Task directions: The response must consist of the lines below from the one with "Where should I click to: Click the info" through the one with "Task: Open the Refactor menu in menu bar", exactly as they appear and with both ends kept.

Source records:
══════

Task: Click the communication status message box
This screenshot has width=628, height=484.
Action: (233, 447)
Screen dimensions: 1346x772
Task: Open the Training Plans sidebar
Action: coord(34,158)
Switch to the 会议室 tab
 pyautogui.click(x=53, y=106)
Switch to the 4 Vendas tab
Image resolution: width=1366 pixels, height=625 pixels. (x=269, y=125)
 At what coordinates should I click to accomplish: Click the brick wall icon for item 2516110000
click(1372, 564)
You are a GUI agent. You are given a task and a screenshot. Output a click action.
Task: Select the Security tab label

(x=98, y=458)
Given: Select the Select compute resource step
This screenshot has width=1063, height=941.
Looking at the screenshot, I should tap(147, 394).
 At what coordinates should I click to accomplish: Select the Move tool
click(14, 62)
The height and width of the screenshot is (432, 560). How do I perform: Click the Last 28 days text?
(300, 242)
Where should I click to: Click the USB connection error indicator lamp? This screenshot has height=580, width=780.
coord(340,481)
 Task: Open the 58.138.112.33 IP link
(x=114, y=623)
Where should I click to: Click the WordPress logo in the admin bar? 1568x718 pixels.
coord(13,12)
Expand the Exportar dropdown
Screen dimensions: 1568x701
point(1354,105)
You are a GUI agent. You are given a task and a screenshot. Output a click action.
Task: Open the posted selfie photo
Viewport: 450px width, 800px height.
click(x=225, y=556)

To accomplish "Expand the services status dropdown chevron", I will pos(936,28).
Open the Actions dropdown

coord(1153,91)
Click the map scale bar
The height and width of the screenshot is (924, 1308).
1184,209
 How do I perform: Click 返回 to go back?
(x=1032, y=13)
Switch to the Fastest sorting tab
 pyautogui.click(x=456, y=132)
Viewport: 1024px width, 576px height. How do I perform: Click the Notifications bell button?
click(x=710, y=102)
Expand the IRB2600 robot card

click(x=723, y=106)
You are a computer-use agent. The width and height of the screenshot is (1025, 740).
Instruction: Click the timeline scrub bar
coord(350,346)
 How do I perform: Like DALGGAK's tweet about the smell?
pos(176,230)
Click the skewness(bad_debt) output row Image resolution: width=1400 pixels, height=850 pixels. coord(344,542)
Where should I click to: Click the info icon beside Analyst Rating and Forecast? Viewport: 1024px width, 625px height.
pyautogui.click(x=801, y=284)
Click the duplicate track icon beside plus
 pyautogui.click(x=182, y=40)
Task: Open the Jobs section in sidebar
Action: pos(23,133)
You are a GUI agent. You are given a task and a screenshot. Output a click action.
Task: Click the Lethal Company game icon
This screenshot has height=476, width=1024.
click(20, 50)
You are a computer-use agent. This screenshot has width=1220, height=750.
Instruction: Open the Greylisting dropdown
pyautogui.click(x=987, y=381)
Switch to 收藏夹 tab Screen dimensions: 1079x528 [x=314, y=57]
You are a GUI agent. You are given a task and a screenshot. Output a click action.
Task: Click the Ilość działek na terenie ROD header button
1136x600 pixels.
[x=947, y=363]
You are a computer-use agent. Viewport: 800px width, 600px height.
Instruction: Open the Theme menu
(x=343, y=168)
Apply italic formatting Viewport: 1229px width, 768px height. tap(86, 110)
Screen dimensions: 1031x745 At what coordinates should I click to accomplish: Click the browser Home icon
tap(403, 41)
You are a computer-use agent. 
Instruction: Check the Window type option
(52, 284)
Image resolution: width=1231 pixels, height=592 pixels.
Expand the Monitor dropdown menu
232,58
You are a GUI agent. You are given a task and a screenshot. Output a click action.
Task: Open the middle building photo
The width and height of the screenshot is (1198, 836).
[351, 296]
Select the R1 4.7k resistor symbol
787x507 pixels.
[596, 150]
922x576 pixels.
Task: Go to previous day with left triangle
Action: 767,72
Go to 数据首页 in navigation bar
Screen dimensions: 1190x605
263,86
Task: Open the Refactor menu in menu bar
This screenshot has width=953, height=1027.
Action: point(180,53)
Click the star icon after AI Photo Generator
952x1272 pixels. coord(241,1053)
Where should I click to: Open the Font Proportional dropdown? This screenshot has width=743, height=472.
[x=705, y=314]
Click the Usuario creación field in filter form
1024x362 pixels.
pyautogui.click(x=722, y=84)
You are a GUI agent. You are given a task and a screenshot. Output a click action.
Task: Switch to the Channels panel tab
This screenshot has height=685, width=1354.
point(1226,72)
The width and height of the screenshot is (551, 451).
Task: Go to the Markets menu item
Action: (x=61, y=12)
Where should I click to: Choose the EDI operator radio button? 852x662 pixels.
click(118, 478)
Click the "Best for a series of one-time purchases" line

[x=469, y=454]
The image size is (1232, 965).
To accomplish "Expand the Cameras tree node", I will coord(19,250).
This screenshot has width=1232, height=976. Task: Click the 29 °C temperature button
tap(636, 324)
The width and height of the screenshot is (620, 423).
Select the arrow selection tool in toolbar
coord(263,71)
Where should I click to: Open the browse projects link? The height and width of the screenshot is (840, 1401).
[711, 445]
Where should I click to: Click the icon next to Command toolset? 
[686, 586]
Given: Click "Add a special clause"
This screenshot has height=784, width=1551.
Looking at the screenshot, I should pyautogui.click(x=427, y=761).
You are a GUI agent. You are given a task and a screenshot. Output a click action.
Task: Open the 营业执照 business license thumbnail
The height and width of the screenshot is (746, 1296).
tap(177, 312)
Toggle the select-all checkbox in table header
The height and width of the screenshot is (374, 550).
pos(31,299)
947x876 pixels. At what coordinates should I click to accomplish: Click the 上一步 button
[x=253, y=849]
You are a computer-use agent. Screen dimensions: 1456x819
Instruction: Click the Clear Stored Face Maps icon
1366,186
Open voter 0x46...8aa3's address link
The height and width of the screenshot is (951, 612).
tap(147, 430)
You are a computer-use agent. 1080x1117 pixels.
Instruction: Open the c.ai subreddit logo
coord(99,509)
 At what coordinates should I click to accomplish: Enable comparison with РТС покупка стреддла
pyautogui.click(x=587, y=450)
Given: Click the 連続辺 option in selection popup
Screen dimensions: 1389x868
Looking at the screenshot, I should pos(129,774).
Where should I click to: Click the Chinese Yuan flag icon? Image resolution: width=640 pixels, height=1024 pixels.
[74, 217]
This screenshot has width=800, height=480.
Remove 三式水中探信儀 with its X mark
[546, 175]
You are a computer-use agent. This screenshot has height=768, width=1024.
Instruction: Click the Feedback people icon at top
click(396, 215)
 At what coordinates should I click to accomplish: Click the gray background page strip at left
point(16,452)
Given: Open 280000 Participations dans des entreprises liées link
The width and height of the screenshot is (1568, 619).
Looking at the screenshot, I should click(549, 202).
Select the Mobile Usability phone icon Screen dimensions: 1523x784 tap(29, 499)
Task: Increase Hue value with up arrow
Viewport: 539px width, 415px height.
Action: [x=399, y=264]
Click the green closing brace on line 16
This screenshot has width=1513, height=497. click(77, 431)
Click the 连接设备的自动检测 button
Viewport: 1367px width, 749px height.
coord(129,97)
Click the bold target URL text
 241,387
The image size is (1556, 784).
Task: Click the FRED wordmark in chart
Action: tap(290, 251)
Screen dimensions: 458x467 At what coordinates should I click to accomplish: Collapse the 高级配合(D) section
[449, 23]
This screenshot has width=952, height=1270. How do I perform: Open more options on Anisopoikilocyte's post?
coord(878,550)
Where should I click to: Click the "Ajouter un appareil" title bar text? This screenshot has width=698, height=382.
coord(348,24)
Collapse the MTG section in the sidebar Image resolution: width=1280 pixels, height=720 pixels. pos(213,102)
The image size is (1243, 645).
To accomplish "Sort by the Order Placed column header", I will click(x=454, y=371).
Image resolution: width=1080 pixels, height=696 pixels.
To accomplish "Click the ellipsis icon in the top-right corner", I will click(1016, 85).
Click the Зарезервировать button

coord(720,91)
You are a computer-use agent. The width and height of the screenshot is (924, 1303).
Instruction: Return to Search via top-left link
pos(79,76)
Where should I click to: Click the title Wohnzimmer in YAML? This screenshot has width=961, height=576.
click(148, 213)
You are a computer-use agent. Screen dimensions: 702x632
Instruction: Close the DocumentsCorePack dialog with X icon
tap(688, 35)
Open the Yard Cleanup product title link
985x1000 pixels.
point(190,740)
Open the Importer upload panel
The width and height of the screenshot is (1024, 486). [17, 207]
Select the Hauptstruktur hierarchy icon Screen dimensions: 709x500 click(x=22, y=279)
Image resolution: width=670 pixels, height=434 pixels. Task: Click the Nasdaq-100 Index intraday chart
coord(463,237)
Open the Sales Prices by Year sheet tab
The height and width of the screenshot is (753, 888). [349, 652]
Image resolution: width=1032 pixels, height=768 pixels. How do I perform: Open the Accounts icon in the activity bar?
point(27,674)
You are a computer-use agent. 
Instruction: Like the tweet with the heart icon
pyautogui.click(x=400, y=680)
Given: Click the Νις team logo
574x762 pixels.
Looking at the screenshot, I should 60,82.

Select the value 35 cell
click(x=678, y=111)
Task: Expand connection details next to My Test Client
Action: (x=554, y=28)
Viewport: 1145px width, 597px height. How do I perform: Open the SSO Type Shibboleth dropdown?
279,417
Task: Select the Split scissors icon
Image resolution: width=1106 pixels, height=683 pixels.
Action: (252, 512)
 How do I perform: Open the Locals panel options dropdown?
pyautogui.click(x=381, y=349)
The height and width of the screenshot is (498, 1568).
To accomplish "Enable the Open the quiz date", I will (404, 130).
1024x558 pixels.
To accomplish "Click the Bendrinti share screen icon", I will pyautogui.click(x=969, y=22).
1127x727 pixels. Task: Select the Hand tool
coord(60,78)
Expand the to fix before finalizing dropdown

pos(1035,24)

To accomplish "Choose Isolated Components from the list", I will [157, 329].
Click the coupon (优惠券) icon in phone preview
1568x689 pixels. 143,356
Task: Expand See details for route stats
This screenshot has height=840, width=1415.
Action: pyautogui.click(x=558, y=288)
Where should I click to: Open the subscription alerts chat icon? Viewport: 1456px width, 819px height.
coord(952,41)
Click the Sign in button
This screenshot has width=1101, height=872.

══════

Output of the task:
Where should I click to: Click the info icon beside Analyst Rating and Forecast? Viewport: 1024px width, 625px height.
pyautogui.click(x=801, y=284)
Click the duplicate track icon beside plus
 pyautogui.click(x=182, y=40)
Task: Open the Jobs section in sidebar
Action: pos(23,133)
You are a GUI agent. You are given a task and a screenshot. Output a click action.
Task: Click the Lethal Company game icon
This screenshot has height=476, width=1024.
click(20, 50)
You are a computer-use agent. This screenshot has width=1220, height=750.
Instruction: Open the Greylisting dropdown
pyautogui.click(x=987, y=381)
Switch to 收藏夹 tab Screen dimensions: 1079x528 [x=314, y=57]
You are a GUI agent. You are given a task and a screenshot. Output a click action.
Task: Click the Ilość działek na terenie ROD header button
1136x600 pixels.
[x=947, y=363]
You are a computer-use agent. Viewport: 800px width, 600px height.
Instruction: Open the Theme menu
(x=343, y=168)
Apply italic formatting Viewport: 1229px width, 768px height. tap(86, 110)
Screen dimensions: 1031x745 At what coordinates should I click to accomplish: Click the browser Home icon
tap(403, 41)
You are a computer-use agent. 
Instruction: Check the Window type option
(52, 284)
Image resolution: width=1231 pixels, height=592 pixels.
Expand the Monitor dropdown menu
232,58
You are a GUI agent. You are given a task and a screenshot. Output a click action.
Task: Open the middle building photo
The width and height of the screenshot is (1198, 836).
[351, 296]
Select the R1 4.7k resistor symbol
787x507 pixels.
[596, 150]
922x576 pixels.
Task: Go to previous day with left triangle
Action: 767,72
Go to 数据首页 in navigation bar
Screen dimensions: 1190x605
263,86
Task: Open the Refactor menu in menu bar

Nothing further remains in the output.